If your exercise asks for a Taylor expansion (Sviluppo di Taylor), here is the general method:
1. Formula: $$ f(x_0, y_0) + f_x(x_0,y_0)(x-x_0) + f_y(x_0,y_0)(y-y_0) + \frac12[ \dots ] $$
2. Steps:
“Given the 1-form ( \omega = (e^x \sin y + yz)dx + (e^x \cos y + xz)dy + (xy + z)dz ), find the work done along a curve from (0,0,1) to (1,π,2).”
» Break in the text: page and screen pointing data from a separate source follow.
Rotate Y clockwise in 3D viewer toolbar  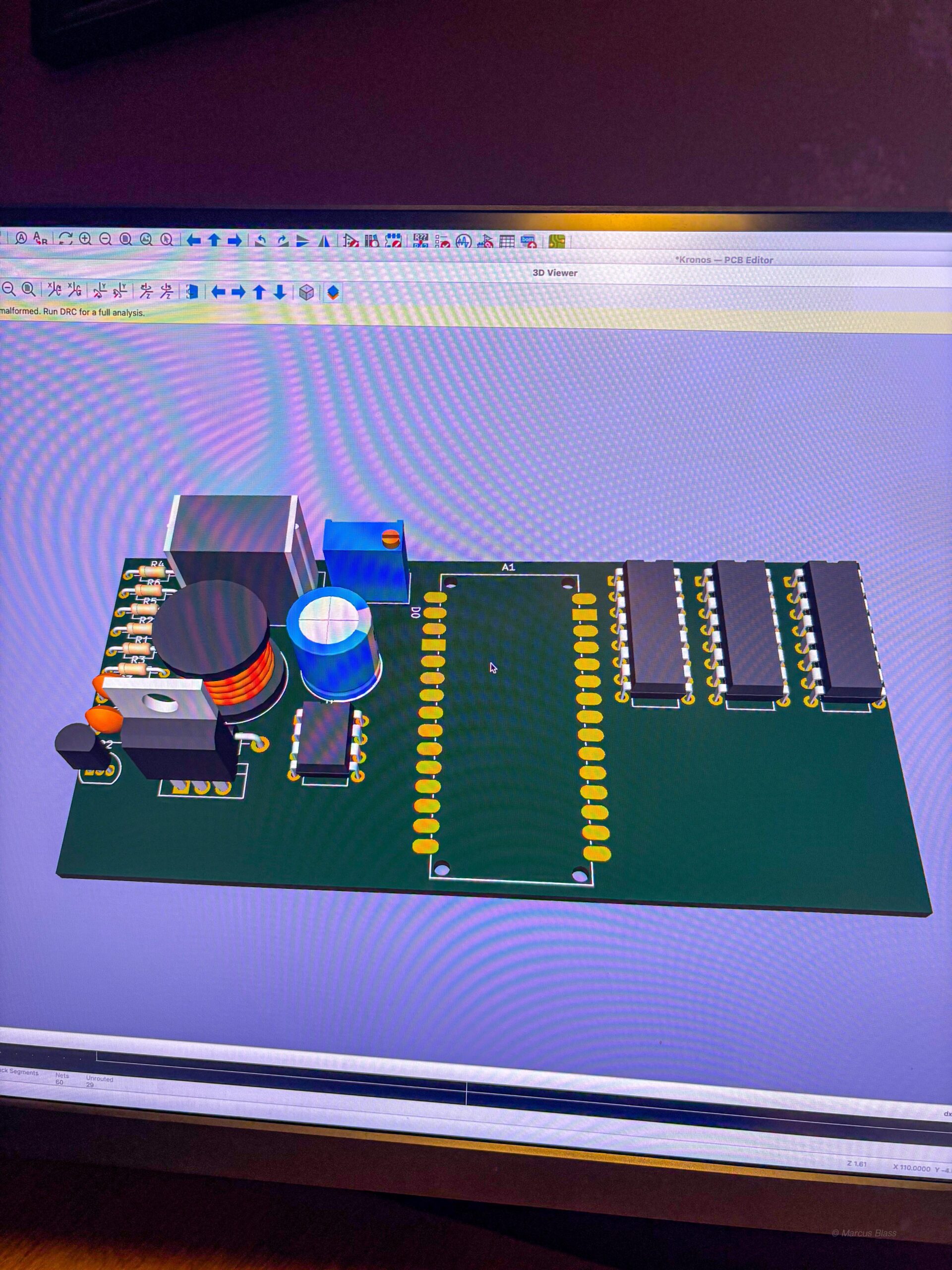tap(100, 291)
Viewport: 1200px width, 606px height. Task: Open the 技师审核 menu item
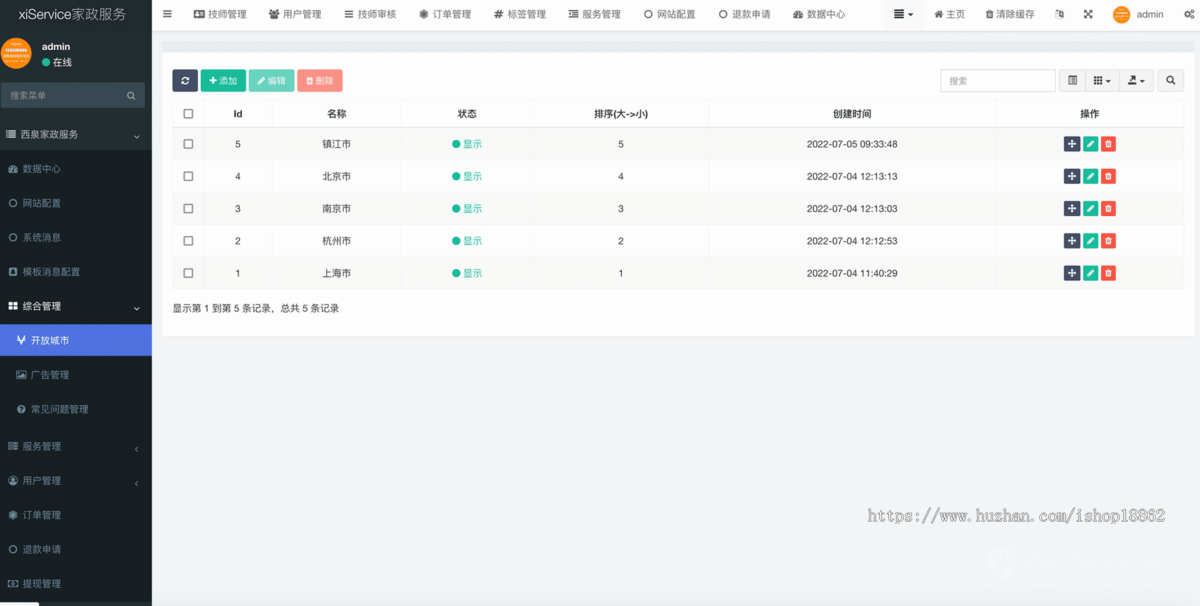pyautogui.click(x=370, y=14)
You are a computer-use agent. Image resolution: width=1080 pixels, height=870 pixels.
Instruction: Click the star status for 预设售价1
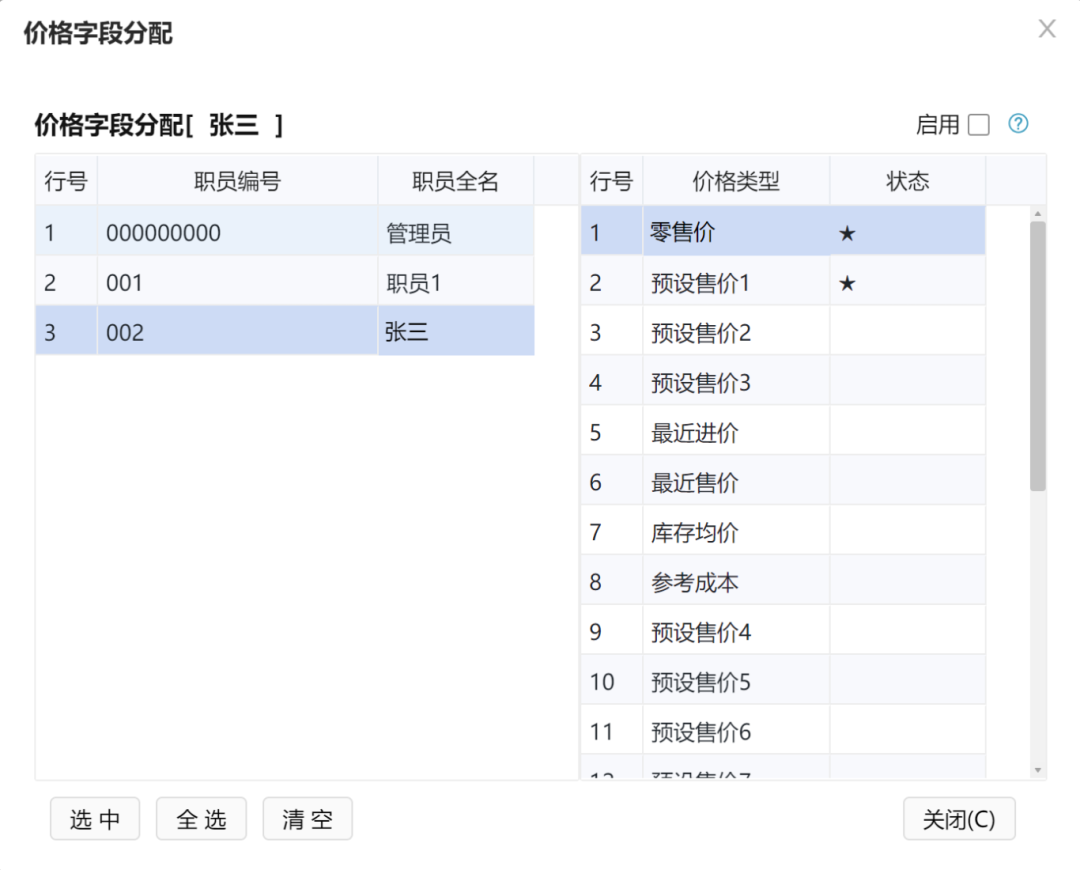(847, 284)
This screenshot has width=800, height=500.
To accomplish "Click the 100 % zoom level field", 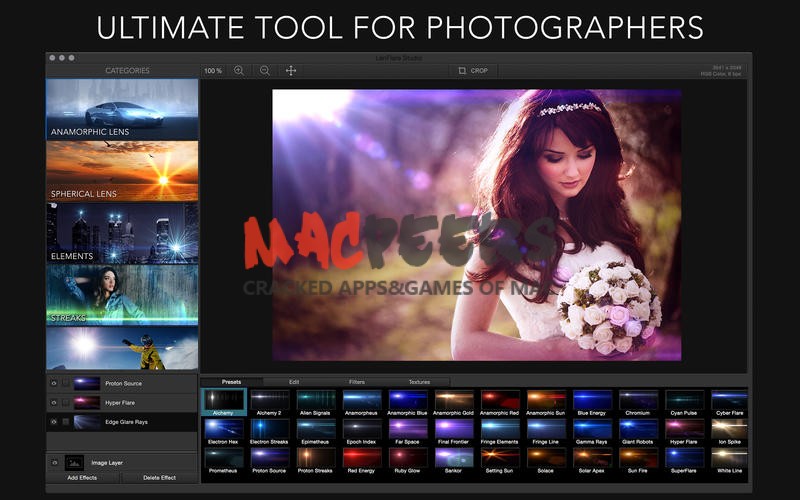I will (x=213, y=71).
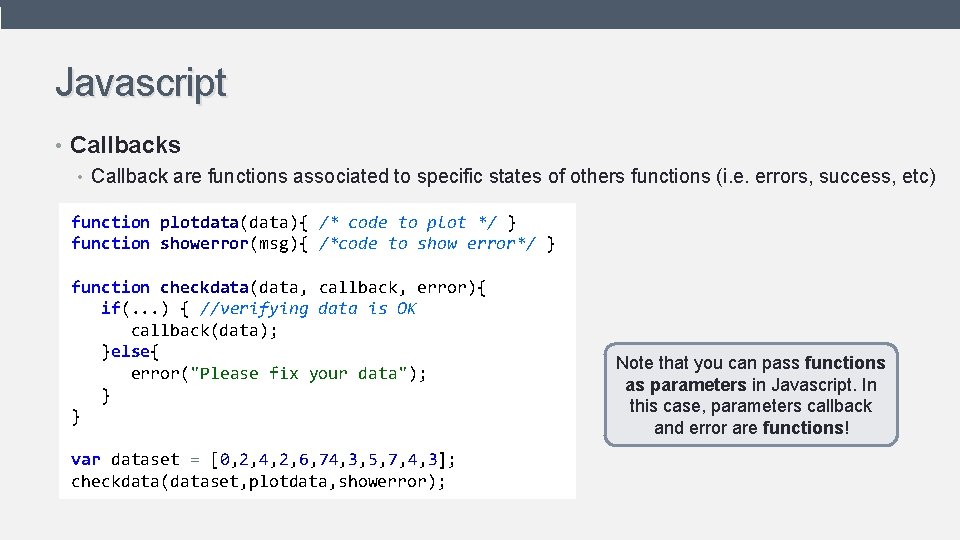This screenshot has height=540, width=960.
Task: Click the dark header bar at top
Action: 480,14
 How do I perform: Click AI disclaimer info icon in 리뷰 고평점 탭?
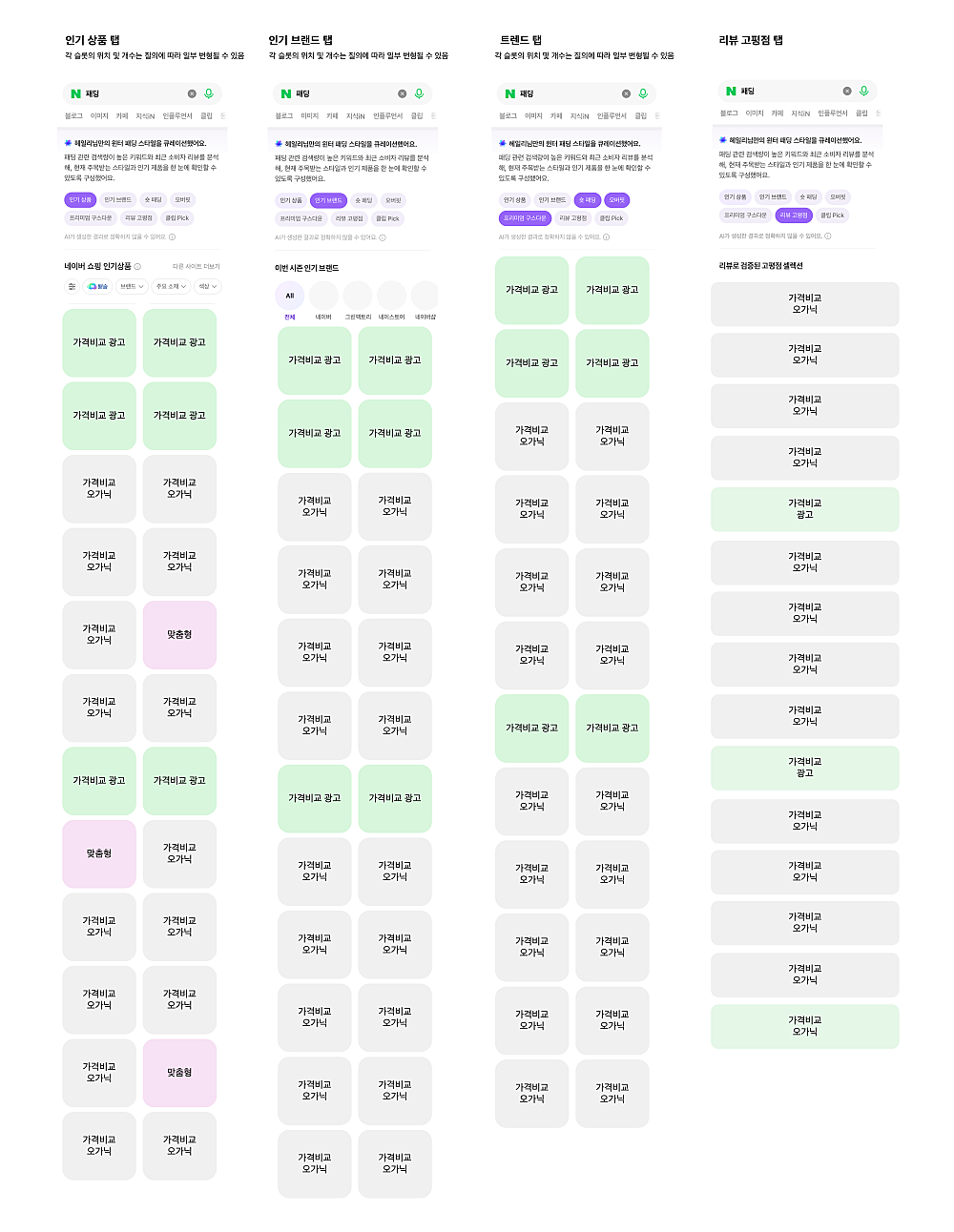coord(828,236)
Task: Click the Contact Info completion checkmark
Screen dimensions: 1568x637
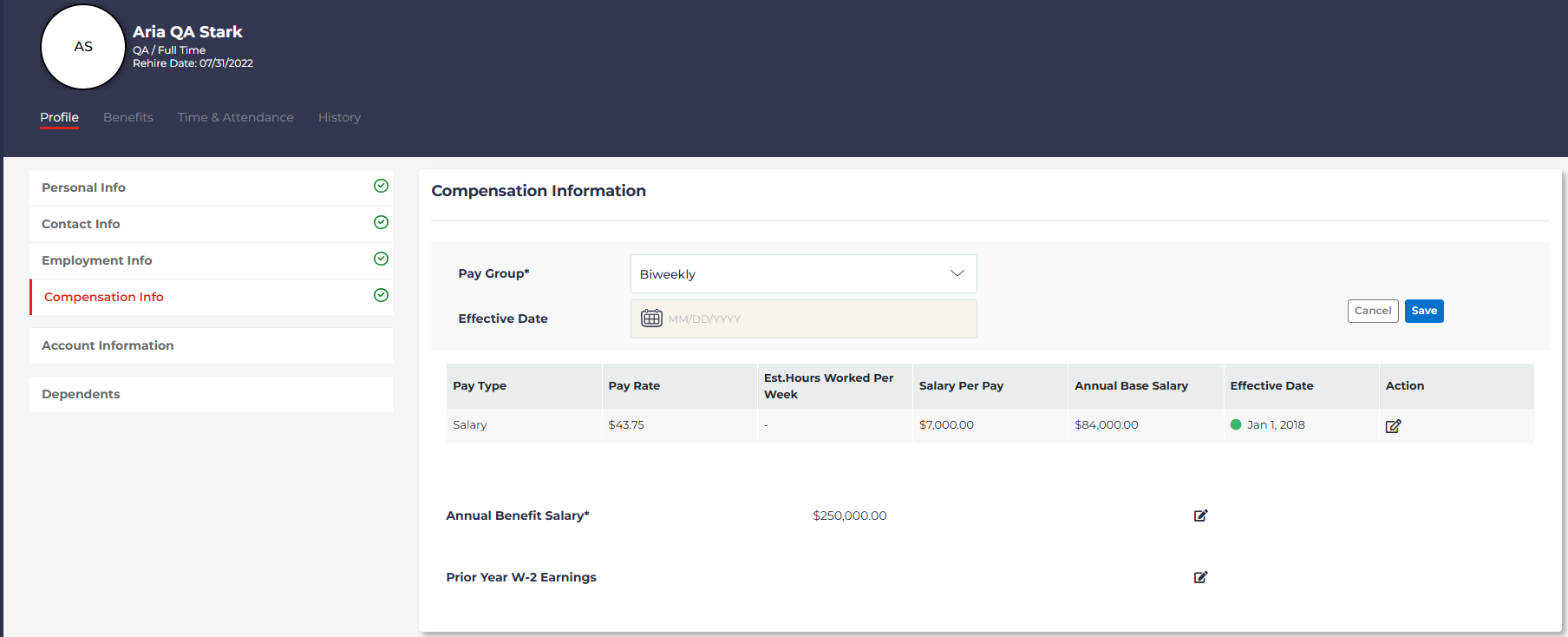Action: pyautogui.click(x=381, y=222)
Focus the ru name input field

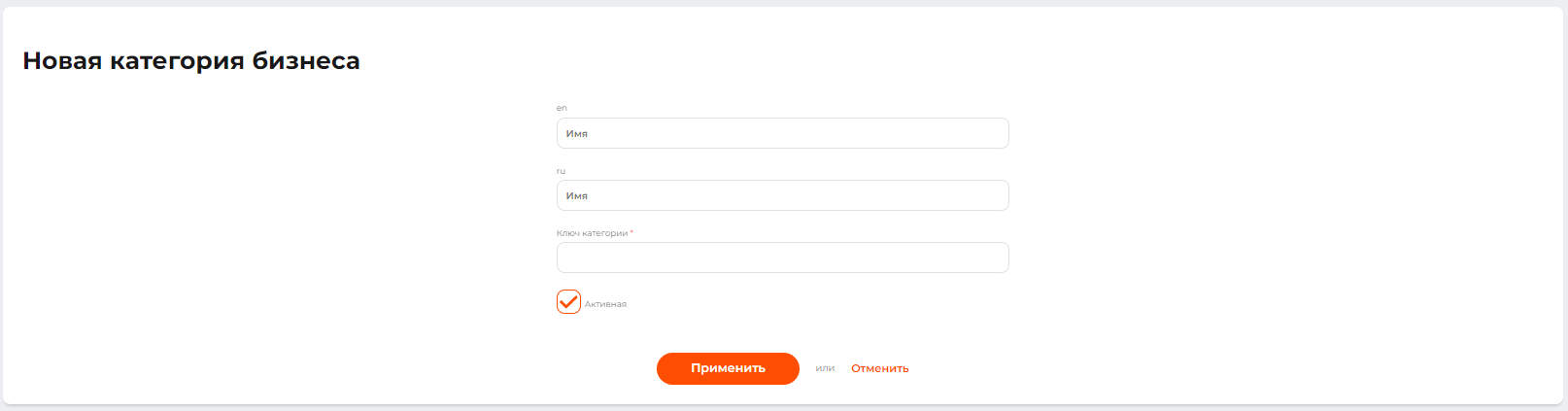(782, 195)
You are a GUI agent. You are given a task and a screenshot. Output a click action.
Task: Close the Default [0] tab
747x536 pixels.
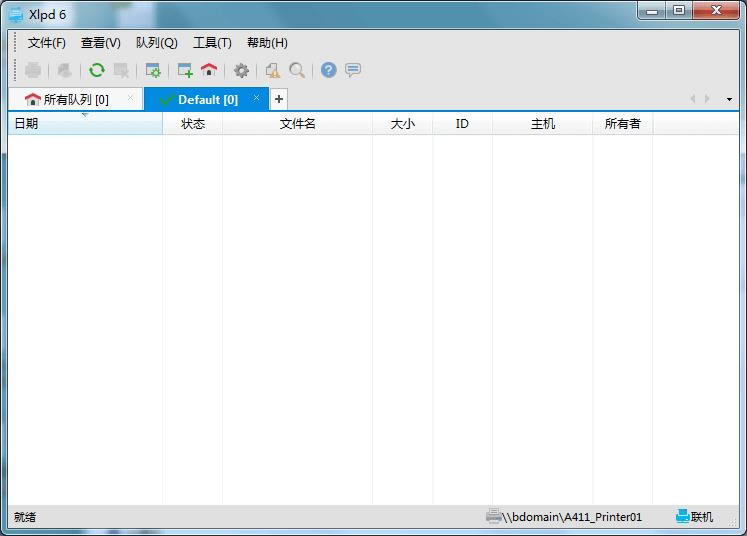[257, 98]
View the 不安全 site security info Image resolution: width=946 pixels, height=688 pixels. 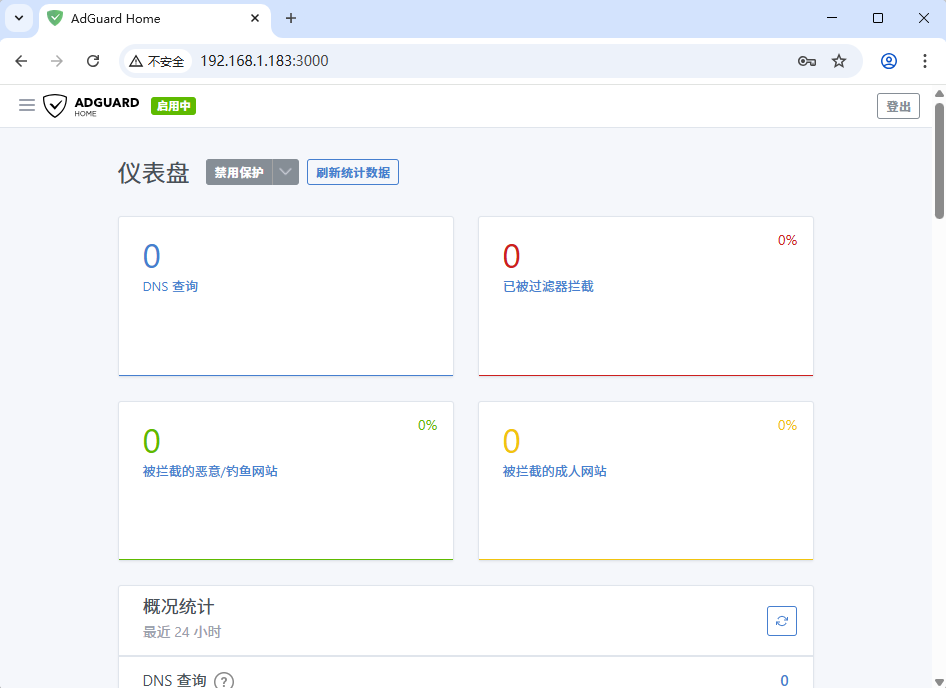(x=157, y=61)

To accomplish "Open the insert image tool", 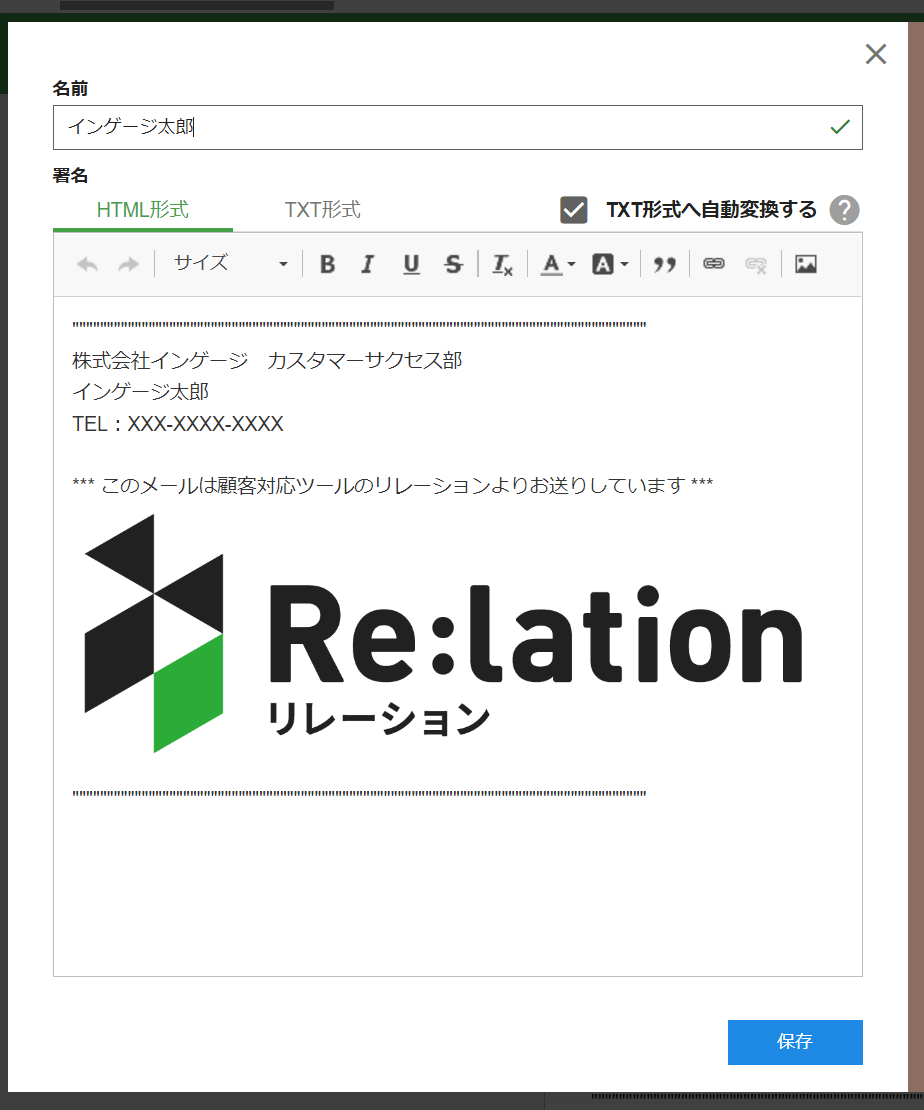I will coord(806,264).
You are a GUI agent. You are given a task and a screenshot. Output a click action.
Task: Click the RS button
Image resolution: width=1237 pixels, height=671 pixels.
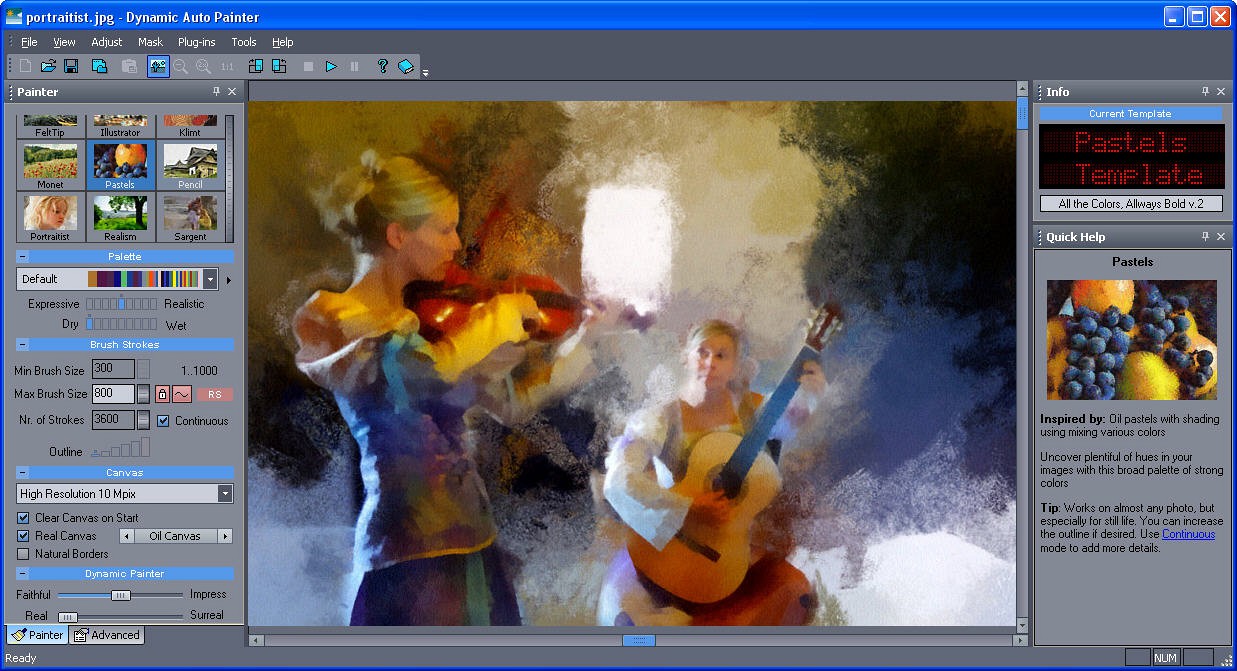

This tests exactness, potential functions, and path independence. In some editions of the "Lite" version, Exercise
While the exact text of Exercise 77 varies between editions (Zanichelli 2009, Liguori 2018, etc.), it commonly falls into one of these high-difficulty categories:
Liguori Editore (now part of Editoriale Scientifica) holds the copyright. No legal free PDF of the entire solution manual exists. However:
1. Define the Function and the Point of Interest Let the function be: $$ F(x, y) = y - x \sin(y) $$ We are analyzing the equation $F(x, y) = 0$ near the point $(x_0, y_0) = (0, 0)$. First, we verify that the point satisfies the equation: $$ F(0, 0) = 0 - 0 \cdot \sin(0) = 0 $$ The point lies on the level set.
2. Check the Regularity of $F$ We need to verify that $F$ is a $C^1$ function (continuously differentiable) in a neighborhood of $(0,0)$. We calculate the gradient $\nabla F(x, y)$: $$ \frac\partial F\partial x = -\sin(y) $$ $$ \frac\partial F\partial y = 1 - x \cos(y) $$ “Given the 1-form ( \omega = (e^x \sin
Both partial derivatives are combinations of sine, cosine, and polynomials, which are continuous functions everywhere in $\mathbbR^2$. Therefore, $F$ is of class $C^1$ (and actually $C^\infty$) in a neighborhood of the origin.
3. Apply the Implicit Function Theorem (Dini's Theorem) We want to solve for $y$ as a function of $x$ (i.e., $y = y(x)$). The theorem requires that the partial derivative with respect to the dependent variable ($y$) is non-zero at the point $(x_0, y_0)$.
Let's evaluate $\frac\partial F\partial y$ at $(0,0)$: $$ \left. \frac\partial F\partial y \right|_(0,0) = 1 - 0 \cdot \cos(0) = 1 - 0 = 1 $$
Since $\frac\partial F\partial y(0,0) = 1 \neq 0$, the hypotheses of the Implicit Function Theorem are satisfied. 1) to (1
4. Conclusion of the Theorem There exists a neighborhood $U$ of $x_0 = 0$ and a unique function $y: U \to \mathbbR$ such that:
5. Calculation of the Derivative We calculate the derivative of the implicit function $y'(x)$ using the formula provided by the theorem: $$ y'(x) = - \frac\frac\partial F\partial x\frac\partial F\partial y $$
We evaluate this at the point $x=0$ (knowing $y(0)=0$): $$ y'(0) = - \frac-\sin(y(0))1 - 0 \cdot \cos(y(0)) $$ $$ y'(0) = - \frac-\sin(0)1 - 0 $$ $$ y'(0) = - \frac01 = 0 $$
Result: The implicit function $y(x)$ exists locally. Its graph passes through the origin with a horizontal tangent (derivative is 0).